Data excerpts
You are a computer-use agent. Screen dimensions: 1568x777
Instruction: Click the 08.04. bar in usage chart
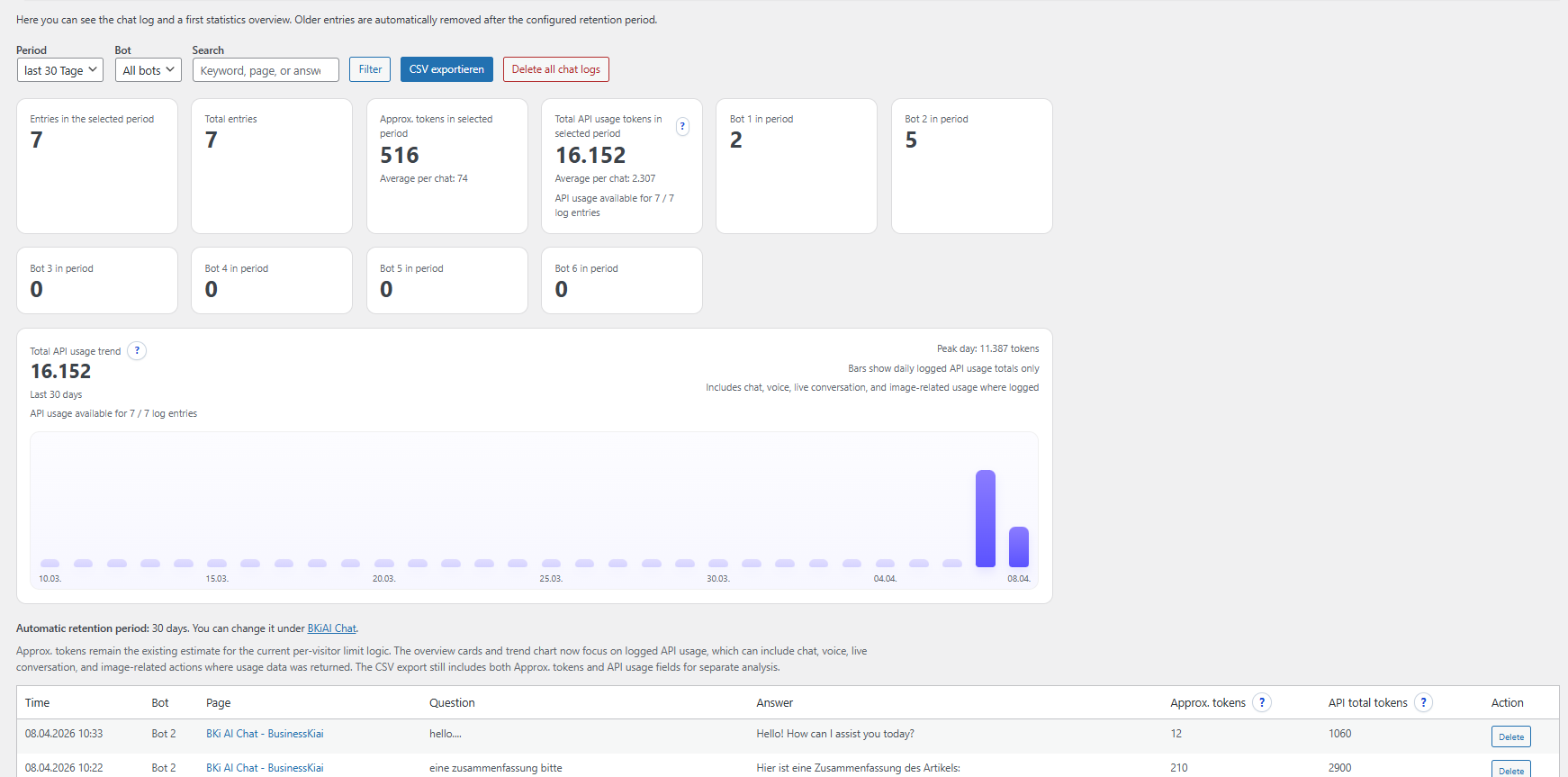1018,547
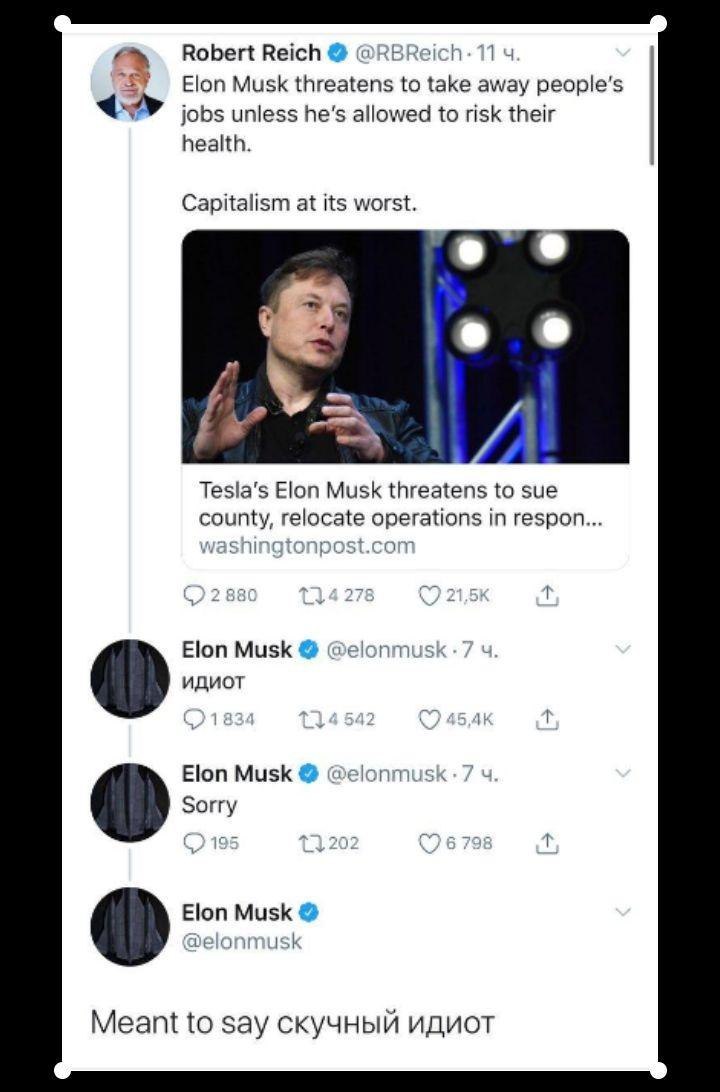Viewport: 720px width, 1092px height.
Task: Open the Elon Musk article photo
Action: (x=405, y=347)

▶ TASK INSTRUCTIONS: Where the data contains images, drop them and print the rest exactly.

▶ TASK RESULT:
You are a computer-use agent. Screen dimensions: 1568x777
Instruction: Click the 08.04. bar in usage chart
1018,547
Viewport: 720px width, 1092px height.
Task: Open the Elon Musk article photo
Action: (x=405, y=347)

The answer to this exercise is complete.